Start of DATA FOR THIS EXERCISE

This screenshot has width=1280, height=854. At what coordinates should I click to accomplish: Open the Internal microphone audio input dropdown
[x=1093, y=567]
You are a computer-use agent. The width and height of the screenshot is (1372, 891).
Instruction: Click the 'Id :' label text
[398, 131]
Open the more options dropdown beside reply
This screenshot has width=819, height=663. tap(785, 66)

End of DATA FOR THIS EXERCISE

WHAT THE EXERCISE ASKS: Set down exactly the lines of the listing above, from the line holding "Instruction: Click the 'Id :' label text" through its last line, with nothing added.

EXERCISE SOLUTION:
Instruction: Click the 'Id :' label text
[398, 131]
Open the more options dropdown beside reply
This screenshot has width=819, height=663. tap(785, 66)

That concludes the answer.